→ **INSTRUÇÃO 1**:
Resuma em duas frases o texto sobre a seleção brasileira.

-------- TEXTO SELECIONADO --------

Um outro vilão escolhido por nossa torcida é o centroavante Fred. "Ei, Fred, vã tomar no cu", gritaram das arquibancadas, na ânsia de sacrificar alguém. Eu pergunto: Tem algum outro jogador brasileiro na posição que jogue mais do que ele? Não tem, ele é rigorosamente nosso melhor artilheiro. Agora, a questão a debater é se ainda é necessário no futebol moderno esse tipo de jogador que fica geralmente ali parado no meio da zaga. Eu acho que não, que na nossa seleção Fred deveria ser opção no banco e Neymar ser o chamado "falso centroavante", abrindo vaga para a criação de jogadas. Os que escolheram o camisa 9 como alvo deveriam levar em conta que um artilheiro carece jogadas criadas para que ele finalize. Como fazer isso num time que o meio campo não tem criatividade?

Uma outra crítica que aparece com força após o massacre alemão é o fato de jogadores como Ronaldino Gaúcho, Kaká e Robinho não terem sido convocados. Alegam os defensores da tese que era necessáro a experiência deles em meio a tantos jovens. Esses três nomes citados, em nada alteraria nosso rendimento. Sao ex-jogadores de futebol que raspam o tacho nos clubes onde "jogam" à espera da aposentadoria. Perderam há muito a criatividade que tinham, não tem condições físicas e vivem contundidos. Felipão neste caso agiu corretamente.

--------

→ **INSTRUÇÃO 2**:
Converta em uma tabela Markdown, com as colunas Número e Linha, o trecho das entradas que começa na linha que contém "The height and width of the screenshot is (896, 1342)." e termina na linha que contém "The height and width of the screenshot is (600, 1200).". Deixe de fora as linhas em branco.

-------- REGISTROS A PROCESSAR --------

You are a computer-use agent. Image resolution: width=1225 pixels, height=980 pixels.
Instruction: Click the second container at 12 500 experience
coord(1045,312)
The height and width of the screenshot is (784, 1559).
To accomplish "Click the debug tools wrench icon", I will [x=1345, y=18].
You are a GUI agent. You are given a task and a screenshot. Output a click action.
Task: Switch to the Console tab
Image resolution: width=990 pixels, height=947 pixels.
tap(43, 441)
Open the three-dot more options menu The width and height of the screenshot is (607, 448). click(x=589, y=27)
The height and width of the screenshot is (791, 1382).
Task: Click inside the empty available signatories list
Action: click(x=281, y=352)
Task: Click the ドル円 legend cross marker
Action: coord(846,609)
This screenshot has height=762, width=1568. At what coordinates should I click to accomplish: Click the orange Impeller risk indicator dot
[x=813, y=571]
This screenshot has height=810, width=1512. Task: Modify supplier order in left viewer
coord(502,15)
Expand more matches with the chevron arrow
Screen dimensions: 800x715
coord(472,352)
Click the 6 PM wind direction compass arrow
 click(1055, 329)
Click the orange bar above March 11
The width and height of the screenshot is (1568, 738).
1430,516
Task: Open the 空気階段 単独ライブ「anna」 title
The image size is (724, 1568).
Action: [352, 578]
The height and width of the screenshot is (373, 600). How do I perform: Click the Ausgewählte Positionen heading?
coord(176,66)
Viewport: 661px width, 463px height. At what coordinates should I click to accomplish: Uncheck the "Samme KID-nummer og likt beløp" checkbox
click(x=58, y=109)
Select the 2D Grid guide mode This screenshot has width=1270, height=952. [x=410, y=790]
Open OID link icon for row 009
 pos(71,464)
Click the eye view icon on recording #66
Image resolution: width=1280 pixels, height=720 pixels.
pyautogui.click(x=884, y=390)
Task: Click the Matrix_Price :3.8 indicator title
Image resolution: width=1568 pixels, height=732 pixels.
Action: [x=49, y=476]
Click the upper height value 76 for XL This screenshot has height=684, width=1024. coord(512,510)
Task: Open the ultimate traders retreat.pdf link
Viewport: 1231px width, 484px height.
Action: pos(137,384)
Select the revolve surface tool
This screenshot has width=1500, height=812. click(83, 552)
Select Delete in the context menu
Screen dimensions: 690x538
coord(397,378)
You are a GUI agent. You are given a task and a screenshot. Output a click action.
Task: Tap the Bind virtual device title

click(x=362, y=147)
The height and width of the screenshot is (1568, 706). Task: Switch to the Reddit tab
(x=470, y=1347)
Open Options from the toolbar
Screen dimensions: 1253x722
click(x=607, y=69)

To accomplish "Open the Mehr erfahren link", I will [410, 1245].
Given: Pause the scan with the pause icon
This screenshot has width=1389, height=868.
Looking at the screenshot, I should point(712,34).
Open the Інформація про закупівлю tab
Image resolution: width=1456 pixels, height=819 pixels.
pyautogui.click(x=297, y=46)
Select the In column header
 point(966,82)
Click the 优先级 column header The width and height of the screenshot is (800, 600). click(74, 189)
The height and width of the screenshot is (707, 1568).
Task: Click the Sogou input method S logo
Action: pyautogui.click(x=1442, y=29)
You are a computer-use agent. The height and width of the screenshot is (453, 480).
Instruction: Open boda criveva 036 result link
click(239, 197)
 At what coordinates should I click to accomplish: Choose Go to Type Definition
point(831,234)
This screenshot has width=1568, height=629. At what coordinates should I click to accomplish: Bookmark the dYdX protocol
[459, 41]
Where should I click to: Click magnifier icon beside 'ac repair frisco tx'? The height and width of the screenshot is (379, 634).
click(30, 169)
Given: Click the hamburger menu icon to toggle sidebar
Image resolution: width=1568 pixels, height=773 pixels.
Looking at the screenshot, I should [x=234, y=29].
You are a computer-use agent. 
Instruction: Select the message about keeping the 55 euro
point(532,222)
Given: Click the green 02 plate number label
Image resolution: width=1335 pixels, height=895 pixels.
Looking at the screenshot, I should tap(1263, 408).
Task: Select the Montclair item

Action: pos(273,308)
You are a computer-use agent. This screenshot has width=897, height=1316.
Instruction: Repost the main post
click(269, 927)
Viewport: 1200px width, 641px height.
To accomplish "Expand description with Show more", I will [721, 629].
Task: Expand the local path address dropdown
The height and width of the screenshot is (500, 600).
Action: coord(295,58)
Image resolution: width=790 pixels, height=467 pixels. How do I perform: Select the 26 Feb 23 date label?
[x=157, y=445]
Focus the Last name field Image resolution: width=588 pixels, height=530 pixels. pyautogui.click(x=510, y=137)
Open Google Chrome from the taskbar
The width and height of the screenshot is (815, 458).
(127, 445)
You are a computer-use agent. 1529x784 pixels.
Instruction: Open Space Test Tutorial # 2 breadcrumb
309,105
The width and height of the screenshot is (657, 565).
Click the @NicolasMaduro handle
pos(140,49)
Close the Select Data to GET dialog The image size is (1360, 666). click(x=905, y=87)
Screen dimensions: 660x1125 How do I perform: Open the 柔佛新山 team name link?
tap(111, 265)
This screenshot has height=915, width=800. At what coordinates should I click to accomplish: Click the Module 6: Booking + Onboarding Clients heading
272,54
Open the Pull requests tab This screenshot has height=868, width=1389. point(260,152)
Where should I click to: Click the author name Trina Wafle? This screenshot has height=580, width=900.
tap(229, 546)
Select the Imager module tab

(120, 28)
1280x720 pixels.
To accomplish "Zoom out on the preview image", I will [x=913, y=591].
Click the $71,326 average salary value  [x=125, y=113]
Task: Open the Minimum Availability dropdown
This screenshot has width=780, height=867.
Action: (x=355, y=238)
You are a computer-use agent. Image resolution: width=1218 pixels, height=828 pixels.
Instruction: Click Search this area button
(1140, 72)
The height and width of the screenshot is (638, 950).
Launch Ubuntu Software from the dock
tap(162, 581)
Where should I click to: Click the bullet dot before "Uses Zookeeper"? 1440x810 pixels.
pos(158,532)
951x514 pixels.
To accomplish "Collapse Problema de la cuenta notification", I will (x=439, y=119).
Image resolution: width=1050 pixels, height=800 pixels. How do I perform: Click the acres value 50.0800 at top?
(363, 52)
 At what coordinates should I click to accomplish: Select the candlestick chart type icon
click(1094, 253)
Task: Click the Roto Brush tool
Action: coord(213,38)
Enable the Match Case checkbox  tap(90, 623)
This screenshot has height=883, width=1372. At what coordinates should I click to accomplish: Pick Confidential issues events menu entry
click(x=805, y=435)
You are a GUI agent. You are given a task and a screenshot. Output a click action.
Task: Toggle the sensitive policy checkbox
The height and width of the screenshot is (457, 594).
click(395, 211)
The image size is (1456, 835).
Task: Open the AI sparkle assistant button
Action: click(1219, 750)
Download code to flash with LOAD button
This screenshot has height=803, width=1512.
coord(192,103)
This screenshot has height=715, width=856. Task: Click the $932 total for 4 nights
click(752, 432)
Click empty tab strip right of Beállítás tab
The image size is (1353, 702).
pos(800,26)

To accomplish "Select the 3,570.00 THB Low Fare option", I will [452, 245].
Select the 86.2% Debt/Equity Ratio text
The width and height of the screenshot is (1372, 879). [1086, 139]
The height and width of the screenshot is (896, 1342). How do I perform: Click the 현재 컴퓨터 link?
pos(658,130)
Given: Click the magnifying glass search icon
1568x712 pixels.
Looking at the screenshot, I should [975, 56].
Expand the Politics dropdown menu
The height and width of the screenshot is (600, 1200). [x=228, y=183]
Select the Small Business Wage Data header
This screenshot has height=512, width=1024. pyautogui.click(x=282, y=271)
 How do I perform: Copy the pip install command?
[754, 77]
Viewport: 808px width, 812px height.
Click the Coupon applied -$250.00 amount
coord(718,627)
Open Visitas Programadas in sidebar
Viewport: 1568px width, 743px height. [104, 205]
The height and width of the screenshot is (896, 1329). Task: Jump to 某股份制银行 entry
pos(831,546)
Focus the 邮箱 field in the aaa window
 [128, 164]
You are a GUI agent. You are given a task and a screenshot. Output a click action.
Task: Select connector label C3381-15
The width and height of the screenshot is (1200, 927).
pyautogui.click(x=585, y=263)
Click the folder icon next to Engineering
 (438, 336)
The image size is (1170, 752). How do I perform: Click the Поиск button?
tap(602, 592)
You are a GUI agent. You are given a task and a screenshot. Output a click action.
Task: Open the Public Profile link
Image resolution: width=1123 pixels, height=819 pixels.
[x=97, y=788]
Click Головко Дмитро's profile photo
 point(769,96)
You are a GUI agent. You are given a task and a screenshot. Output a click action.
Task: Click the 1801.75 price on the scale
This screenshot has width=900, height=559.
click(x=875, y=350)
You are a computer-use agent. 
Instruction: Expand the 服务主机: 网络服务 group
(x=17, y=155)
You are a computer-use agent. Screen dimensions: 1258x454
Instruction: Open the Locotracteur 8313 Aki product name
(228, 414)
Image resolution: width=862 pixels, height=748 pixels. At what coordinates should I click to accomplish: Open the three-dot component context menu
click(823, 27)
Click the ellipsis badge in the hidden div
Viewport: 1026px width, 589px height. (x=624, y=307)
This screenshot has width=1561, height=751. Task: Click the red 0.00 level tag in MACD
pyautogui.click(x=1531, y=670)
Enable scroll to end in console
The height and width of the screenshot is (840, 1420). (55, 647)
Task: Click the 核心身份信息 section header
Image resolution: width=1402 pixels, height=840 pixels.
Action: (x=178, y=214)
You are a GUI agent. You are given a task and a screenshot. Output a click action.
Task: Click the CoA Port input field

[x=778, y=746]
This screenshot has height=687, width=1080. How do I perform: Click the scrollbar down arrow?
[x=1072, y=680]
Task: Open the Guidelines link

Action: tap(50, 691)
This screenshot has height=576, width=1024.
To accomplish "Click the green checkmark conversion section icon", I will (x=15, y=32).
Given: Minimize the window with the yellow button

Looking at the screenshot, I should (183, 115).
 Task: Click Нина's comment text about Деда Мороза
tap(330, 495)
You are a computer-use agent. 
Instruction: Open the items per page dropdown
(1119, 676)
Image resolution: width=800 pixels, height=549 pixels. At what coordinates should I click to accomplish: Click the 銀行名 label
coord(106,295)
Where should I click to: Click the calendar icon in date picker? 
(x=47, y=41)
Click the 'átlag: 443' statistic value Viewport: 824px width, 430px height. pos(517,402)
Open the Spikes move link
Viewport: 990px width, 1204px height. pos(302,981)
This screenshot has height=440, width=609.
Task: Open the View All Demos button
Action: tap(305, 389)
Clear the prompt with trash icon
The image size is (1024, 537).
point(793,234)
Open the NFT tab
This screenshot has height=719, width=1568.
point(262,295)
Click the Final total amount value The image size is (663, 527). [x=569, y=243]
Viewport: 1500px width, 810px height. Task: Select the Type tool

--------

→ **RESPOSTA COMPLETA 1**:
O texto considera Fred o melhor artilheiro brasileiro na posição, mas propõe que ele fique como opção no banco e que Neymar atue como "falso centroavante", já que o meio-campo não tem criatividade para criar jogadas. Também afirma que Ronaldino Gaúcho, Kaká e Robinho em nada alterariam o rendimento, por terem perdido a criatividade e as condições físicas, e que Felipão agiu corretamente ao não convocá-los.

→ **RESPOSTA COMPLETA 2**:
| Número | Linha |
|---|---|
| 1 | The height and width of the screenshot is (896, 1342). How do I perform: Click the 현재 컴퓨터 link? |
| 2 | pos(658,130) |
| 3 | Given: Click the magnifying glass search icon |
| 4 | 1568x712 pixels. |
| 5 | Looking at the screenshot, I should [975, 56]. |
| 6 | Expand the Politics dropdown menu |
| 7 | The height and width of the screenshot is (600, 1200). [x=228, y=183] |